I suppose this is what they call a "trial of faith." Could it be a mark of improvement? I don't know. But it breaks down like this:

I believe that Jesus of Nazareth is the Son of God, the Second Person of the Trinity, the Resurrection, and so forth. I believe that the Catholic Church is the embassy of the Holy Spirit on Earth, in this life. I find it unlikely that the Apostles simply "made it all up," as a group of Galilean peasants "mistaking" their rabbi for Jahweh Himself is a patent absurdity; He either had to be God, or they had to all be deceived or deceivers -- it's a statistical and a moral impossibility. Furthermore, if the Apostles are the ones "really responsible" for the Church, then they must have been a lot smarter than their Master, because the facts they present are clearly beyond reason. Either their claim that their Master is God is true, or the most berated, undermined, spit upon, targeted, idiosyncratic people that ever lived "invented" a religion that would have baffled even Plato.
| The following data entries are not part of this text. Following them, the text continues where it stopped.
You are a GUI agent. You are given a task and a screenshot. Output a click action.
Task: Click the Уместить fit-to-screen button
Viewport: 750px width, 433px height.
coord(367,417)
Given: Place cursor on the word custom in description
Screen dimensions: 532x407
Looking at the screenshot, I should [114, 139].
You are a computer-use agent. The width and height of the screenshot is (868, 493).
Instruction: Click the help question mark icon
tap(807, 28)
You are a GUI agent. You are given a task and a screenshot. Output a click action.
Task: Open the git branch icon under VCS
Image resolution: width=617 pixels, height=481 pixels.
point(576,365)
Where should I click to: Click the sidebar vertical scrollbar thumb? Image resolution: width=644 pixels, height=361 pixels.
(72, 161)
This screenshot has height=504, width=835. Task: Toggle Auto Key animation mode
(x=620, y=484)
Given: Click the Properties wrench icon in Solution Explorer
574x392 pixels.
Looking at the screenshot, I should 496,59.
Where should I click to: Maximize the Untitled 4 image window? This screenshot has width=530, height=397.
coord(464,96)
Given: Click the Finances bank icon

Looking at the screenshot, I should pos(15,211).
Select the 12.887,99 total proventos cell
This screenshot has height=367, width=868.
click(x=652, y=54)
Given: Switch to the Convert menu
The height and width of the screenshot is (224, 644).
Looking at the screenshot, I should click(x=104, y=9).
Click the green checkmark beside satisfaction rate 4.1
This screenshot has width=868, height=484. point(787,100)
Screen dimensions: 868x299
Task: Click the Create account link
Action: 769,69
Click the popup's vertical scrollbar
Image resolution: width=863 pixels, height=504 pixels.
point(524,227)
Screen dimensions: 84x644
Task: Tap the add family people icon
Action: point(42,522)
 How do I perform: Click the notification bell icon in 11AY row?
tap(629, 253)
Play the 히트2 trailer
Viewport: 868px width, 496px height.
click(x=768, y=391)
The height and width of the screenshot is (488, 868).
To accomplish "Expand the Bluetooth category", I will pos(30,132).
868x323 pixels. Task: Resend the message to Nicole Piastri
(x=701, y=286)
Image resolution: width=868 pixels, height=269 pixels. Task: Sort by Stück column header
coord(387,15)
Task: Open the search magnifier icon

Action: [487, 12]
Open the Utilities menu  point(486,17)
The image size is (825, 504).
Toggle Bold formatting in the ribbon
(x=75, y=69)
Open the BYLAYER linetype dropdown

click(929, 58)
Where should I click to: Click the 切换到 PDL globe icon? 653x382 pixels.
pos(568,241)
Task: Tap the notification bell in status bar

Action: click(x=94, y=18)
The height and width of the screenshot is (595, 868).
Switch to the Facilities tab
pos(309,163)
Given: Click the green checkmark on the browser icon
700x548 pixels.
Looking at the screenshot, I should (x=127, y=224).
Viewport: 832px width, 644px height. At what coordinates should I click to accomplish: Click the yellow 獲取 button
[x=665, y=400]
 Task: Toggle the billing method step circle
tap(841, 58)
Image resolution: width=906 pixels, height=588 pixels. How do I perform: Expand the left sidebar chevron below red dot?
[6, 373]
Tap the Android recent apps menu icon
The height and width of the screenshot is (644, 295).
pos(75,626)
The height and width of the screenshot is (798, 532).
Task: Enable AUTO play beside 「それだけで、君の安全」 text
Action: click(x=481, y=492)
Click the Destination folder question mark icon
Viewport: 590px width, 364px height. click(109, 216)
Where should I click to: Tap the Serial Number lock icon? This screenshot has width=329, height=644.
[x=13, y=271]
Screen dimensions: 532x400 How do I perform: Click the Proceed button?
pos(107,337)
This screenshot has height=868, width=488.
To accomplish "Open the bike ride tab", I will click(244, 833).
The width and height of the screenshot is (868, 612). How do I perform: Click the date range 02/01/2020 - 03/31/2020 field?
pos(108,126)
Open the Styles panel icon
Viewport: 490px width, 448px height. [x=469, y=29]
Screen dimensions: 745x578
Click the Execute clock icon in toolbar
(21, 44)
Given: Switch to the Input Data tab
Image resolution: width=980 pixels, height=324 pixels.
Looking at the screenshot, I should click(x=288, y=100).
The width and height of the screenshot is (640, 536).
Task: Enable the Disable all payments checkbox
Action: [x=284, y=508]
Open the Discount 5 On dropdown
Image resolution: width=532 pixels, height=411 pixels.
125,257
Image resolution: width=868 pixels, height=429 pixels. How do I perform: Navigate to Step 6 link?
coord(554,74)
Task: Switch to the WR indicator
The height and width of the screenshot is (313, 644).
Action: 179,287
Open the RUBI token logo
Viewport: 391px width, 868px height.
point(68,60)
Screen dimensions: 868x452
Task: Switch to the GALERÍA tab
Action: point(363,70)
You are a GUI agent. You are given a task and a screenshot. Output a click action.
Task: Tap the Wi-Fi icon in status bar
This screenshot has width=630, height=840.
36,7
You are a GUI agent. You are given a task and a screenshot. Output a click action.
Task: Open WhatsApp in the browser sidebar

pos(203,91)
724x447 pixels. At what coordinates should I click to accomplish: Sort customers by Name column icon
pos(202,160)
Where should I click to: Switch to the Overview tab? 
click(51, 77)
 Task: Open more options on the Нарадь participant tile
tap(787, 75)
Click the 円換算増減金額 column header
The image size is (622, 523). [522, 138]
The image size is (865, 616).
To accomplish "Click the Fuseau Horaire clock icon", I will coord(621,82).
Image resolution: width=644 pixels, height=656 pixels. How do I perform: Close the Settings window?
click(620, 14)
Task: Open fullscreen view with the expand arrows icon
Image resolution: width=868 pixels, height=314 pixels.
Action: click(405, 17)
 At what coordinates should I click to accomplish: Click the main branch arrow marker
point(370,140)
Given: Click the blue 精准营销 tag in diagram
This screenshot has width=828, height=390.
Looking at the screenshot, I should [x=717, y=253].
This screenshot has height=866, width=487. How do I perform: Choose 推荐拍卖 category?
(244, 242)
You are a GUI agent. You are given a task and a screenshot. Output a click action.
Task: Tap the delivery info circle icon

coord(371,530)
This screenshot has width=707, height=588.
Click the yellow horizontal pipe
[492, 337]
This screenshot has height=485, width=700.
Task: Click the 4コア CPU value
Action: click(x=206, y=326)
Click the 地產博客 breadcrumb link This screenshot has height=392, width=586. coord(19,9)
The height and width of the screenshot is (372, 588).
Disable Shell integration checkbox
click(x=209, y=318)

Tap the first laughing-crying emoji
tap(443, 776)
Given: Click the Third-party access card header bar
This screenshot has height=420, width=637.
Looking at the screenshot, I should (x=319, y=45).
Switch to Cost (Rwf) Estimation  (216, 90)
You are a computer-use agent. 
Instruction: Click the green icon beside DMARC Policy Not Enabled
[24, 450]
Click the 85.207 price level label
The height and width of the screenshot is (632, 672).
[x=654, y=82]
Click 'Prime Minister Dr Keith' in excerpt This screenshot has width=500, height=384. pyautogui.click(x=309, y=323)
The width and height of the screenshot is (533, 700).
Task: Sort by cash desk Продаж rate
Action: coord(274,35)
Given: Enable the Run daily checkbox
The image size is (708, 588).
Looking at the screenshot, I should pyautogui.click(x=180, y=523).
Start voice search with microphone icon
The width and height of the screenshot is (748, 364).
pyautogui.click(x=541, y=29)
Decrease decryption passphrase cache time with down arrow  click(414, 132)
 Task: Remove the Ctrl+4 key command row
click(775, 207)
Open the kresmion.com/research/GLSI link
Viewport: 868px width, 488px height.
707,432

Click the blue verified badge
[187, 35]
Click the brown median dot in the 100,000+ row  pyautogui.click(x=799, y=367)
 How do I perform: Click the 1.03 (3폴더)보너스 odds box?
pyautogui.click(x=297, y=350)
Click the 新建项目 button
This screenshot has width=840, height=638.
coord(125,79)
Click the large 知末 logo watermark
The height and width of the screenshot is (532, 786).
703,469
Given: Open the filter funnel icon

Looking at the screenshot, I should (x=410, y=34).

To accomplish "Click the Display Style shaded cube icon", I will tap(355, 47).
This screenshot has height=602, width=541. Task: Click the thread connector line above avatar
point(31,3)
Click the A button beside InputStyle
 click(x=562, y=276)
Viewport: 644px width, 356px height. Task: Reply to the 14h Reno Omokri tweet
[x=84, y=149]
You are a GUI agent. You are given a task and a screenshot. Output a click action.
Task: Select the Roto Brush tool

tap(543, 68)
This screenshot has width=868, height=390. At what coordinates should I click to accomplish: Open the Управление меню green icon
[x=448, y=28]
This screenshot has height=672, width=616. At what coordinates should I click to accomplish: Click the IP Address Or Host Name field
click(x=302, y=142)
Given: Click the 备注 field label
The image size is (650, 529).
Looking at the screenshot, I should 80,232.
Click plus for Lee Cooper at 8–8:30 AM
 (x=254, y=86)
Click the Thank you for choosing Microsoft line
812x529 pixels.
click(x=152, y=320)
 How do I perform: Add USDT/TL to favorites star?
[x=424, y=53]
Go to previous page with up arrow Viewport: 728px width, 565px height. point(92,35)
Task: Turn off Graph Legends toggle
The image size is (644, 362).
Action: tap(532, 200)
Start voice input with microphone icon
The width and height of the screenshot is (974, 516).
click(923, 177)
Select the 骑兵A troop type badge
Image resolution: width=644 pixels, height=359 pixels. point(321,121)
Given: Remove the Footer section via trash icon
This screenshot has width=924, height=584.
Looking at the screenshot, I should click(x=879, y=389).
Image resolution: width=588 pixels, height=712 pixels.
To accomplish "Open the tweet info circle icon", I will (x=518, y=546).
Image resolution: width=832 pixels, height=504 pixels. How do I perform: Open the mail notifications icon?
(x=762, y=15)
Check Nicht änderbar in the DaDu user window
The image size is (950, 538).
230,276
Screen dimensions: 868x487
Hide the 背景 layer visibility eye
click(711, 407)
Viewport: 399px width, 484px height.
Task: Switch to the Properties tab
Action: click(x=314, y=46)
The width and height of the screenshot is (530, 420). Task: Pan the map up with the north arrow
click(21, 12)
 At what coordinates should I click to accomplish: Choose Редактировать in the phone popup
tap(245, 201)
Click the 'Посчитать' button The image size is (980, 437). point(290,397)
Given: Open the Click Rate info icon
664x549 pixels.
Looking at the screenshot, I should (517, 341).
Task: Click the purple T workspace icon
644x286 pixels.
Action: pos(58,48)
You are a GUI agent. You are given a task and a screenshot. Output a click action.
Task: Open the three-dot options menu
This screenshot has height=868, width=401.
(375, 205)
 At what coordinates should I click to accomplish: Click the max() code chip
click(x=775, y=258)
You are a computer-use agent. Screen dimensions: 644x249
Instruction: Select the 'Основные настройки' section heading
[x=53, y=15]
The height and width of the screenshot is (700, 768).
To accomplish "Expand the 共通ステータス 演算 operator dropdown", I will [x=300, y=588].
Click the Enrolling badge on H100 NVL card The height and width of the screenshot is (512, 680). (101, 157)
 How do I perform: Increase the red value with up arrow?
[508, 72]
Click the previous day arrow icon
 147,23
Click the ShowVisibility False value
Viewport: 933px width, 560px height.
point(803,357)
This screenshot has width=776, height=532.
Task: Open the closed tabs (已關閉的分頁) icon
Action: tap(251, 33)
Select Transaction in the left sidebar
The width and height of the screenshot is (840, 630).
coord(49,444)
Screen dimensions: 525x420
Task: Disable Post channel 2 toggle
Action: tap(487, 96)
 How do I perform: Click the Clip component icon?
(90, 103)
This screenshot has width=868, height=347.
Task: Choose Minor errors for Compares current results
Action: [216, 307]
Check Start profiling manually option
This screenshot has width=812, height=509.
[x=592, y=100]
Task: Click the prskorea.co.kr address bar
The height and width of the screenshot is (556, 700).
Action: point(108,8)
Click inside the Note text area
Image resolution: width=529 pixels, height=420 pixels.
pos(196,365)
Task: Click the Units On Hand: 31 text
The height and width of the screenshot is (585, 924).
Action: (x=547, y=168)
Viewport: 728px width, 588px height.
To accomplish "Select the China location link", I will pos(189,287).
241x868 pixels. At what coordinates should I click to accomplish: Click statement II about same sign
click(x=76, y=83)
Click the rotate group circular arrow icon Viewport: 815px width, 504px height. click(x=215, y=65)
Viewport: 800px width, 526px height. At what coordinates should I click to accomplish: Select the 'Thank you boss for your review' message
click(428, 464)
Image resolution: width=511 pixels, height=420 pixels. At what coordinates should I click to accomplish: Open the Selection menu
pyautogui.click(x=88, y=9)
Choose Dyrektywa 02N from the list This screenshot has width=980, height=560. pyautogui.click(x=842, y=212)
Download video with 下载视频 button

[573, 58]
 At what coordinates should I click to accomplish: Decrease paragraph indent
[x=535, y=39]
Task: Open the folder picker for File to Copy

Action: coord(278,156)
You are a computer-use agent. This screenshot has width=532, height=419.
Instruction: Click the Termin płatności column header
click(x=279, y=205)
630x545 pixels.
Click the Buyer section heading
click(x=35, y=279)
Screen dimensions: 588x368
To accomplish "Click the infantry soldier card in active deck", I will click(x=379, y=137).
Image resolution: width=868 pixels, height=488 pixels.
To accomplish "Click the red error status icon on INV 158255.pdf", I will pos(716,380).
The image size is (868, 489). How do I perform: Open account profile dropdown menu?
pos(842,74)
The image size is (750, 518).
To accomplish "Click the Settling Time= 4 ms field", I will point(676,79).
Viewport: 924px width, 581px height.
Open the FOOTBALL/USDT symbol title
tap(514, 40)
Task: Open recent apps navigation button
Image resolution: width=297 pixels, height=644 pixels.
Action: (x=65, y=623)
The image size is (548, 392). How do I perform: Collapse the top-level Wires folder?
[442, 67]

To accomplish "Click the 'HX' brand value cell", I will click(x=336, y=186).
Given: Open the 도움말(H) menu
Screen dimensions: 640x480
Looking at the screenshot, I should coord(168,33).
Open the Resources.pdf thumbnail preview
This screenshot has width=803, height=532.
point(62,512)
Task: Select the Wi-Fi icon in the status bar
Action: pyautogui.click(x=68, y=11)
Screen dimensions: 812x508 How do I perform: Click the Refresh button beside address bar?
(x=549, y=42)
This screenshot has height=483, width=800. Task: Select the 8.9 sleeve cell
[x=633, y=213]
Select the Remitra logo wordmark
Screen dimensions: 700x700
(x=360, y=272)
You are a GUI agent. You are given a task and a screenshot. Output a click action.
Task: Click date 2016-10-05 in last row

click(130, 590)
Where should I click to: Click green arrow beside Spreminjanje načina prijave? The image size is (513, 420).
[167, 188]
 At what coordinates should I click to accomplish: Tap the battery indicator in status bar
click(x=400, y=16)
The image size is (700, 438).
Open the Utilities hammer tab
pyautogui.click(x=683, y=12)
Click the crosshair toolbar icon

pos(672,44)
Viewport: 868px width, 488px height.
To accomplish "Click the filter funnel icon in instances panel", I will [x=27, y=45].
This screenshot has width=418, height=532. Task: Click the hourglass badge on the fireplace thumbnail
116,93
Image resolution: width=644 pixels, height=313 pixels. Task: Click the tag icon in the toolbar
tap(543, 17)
And yet -- why am I invaded by a pernicious sense of doubt? What happens goes like this: some absurd question arises in me about the authenticity of the gospels, or the honesty of the Apostles (though it never occurs to me to implicate St. Paul, who everyone now likes to make the whipping boy -- somehow I always assume St. Paul is right, and that may be a rock to hold on to), or some such thing, and then I consider the actual objections in the form of questions, and, go figure, the questions always have an answer; I can show how the objection isn't even viable, how it betrays a misunderstanding, or what have you, and I win one more for the team. And yet, and yet.... That's what it's like: "And yet, and yet...." In other words, there is no rational or evidentiary basis for these "and-yets", yet they still bother me. They are not based on reason or upon data; they are based on imaginary hypotheses, "what-ifs," obsessions, or emotions.

This is why the church regards Faith as a virtue. It is not believing something even in the face of contrary evidence: it is simply holding on to what one's reason has previously judged true. That is, one has faith that, given the derivation of two from the square root of four, it will always remain so in every possible world: faith is based on reason.

If after many good reasons you're still bothered by doubt, the problem is with you, not with the data.